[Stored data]
[Begin]

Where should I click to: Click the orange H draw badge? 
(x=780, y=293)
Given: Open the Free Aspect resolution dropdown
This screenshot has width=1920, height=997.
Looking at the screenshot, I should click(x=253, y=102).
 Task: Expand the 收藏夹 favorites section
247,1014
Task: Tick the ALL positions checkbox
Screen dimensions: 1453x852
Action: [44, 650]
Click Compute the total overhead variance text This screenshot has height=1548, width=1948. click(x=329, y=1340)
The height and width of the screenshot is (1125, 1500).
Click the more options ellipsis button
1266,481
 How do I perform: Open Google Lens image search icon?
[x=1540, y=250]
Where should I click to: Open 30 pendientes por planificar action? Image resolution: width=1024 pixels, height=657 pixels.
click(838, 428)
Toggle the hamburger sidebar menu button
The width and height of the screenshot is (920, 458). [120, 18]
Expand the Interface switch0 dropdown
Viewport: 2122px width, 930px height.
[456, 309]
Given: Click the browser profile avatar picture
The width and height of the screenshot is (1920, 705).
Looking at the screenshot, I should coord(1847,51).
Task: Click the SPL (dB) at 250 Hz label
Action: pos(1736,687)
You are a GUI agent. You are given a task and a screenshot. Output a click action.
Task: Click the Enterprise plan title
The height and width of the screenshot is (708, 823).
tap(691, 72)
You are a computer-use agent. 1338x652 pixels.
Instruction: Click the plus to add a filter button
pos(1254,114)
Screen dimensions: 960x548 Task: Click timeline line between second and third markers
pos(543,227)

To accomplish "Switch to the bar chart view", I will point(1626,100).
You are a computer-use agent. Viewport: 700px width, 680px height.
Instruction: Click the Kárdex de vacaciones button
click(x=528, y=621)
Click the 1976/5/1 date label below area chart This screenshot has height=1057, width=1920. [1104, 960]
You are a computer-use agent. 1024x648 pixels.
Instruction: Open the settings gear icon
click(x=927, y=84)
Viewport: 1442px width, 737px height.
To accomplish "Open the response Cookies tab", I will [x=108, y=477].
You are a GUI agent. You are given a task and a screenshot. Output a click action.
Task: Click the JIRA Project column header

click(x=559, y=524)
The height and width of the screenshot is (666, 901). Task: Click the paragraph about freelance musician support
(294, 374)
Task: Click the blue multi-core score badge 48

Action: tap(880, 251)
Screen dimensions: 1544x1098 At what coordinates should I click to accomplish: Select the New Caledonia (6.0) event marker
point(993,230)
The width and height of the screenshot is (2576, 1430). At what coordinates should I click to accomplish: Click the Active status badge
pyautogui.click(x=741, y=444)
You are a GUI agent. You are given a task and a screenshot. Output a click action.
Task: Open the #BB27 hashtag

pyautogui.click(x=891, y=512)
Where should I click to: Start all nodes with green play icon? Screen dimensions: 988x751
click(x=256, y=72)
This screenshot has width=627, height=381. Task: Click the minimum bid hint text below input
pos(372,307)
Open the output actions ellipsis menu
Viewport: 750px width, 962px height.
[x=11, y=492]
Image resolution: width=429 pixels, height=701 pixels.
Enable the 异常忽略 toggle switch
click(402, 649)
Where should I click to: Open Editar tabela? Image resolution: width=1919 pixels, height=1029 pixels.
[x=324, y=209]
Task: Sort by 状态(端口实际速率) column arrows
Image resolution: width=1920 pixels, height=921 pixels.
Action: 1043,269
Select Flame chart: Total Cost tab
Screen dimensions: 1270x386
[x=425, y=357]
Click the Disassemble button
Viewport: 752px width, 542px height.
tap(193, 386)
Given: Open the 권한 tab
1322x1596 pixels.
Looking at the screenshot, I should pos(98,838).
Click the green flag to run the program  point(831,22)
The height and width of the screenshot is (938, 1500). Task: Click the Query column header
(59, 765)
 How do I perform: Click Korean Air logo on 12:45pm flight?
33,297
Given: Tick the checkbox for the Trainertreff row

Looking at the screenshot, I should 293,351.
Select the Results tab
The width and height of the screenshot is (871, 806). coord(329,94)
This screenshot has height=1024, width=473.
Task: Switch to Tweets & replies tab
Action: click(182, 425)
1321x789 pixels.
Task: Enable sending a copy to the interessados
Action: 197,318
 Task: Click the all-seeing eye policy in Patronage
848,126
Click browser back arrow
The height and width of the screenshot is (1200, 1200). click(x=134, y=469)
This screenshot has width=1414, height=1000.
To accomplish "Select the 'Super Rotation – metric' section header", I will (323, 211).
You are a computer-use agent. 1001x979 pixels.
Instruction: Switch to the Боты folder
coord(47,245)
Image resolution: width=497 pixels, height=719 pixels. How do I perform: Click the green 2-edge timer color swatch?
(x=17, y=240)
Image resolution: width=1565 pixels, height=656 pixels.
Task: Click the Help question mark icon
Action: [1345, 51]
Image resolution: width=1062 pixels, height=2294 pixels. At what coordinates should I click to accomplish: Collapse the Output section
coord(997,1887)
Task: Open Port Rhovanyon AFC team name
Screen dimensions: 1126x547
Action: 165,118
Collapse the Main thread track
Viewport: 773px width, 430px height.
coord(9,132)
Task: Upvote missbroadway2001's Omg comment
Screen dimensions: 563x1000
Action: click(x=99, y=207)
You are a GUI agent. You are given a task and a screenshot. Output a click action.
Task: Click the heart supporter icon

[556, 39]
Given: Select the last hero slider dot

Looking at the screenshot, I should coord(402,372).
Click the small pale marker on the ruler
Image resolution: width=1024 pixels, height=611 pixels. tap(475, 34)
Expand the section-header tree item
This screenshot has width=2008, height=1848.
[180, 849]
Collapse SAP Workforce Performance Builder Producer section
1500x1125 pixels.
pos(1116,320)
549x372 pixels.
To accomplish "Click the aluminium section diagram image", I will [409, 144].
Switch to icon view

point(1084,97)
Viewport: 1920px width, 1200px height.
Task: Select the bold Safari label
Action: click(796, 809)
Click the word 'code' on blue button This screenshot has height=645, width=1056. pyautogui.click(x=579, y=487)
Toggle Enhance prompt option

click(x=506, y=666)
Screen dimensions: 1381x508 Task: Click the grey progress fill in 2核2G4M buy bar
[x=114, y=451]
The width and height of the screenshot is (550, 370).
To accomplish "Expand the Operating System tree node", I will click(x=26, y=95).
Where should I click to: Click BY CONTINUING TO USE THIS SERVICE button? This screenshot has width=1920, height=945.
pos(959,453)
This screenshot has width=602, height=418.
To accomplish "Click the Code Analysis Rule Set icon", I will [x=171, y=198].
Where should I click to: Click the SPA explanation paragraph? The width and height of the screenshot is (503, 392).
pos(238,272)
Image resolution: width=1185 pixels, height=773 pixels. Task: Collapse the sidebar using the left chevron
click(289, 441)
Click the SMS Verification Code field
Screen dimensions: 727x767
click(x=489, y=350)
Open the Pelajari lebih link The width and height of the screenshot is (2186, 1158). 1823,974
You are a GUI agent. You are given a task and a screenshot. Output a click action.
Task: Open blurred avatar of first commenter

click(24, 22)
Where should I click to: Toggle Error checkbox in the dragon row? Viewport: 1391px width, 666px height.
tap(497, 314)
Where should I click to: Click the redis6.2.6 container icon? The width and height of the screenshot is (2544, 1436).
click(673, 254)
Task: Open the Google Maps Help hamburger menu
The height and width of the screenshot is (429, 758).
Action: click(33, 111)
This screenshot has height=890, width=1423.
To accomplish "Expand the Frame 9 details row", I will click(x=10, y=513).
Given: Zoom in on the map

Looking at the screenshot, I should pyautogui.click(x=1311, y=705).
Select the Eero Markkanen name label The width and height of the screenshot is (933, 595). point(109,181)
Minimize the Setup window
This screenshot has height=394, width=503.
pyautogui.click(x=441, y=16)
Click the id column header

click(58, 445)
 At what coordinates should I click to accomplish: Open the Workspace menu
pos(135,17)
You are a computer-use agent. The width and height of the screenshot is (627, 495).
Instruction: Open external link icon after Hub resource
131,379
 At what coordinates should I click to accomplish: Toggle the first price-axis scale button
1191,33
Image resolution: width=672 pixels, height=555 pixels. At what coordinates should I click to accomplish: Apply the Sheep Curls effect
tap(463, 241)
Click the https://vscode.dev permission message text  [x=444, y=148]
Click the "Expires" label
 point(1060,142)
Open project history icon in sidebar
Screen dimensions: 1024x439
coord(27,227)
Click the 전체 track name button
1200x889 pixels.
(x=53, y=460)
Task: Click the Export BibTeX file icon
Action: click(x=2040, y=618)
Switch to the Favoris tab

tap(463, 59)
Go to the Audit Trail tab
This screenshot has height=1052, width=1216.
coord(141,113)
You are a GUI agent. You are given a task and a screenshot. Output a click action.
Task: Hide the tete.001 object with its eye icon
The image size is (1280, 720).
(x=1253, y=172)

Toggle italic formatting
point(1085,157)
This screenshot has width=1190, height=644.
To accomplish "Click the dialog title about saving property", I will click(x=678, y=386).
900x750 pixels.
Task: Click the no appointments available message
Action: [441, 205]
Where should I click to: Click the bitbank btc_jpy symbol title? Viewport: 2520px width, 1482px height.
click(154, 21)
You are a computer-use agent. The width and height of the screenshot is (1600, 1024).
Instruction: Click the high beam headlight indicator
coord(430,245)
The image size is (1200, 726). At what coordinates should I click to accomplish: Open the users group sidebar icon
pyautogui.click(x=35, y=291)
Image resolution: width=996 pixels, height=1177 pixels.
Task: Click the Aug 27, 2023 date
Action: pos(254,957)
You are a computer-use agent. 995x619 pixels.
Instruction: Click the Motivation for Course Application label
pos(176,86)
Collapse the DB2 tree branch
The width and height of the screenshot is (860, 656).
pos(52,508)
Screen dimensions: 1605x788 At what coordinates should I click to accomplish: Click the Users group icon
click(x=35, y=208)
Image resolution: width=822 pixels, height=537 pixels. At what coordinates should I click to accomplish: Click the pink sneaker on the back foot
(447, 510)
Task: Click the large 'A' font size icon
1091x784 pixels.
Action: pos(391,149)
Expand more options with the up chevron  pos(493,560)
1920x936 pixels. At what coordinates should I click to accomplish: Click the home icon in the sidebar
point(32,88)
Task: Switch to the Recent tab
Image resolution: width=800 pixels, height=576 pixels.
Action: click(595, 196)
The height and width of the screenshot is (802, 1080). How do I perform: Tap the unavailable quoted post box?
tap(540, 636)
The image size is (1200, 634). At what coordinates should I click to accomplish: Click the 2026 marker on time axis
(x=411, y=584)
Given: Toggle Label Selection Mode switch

[End]

Repeat the rows from the line containing "You are a computer-use agent. 995x619 pixels." through the line containing "Action: pos(391,149)", word for word.

EXERCISE ANSWER:
You are a computer-use agent. 995x619 pixels.
Instruction: Click the Motivation for Course Application label
pos(176,86)
Collapse the DB2 tree branch
The width and height of the screenshot is (860, 656).
pos(52,508)
Screen dimensions: 1605x788 At what coordinates should I click to accomplish: Click the Users group icon
click(x=35, y=208)
Image resolution: width=822 pixels, height=537 pixels. At what coordinates should I click to accomplish: Click the pink sneaker on the back foot
(447, 510)
Task: Click the large 'A' font size icon
1091x784 pixels.
Action: pos(391,149)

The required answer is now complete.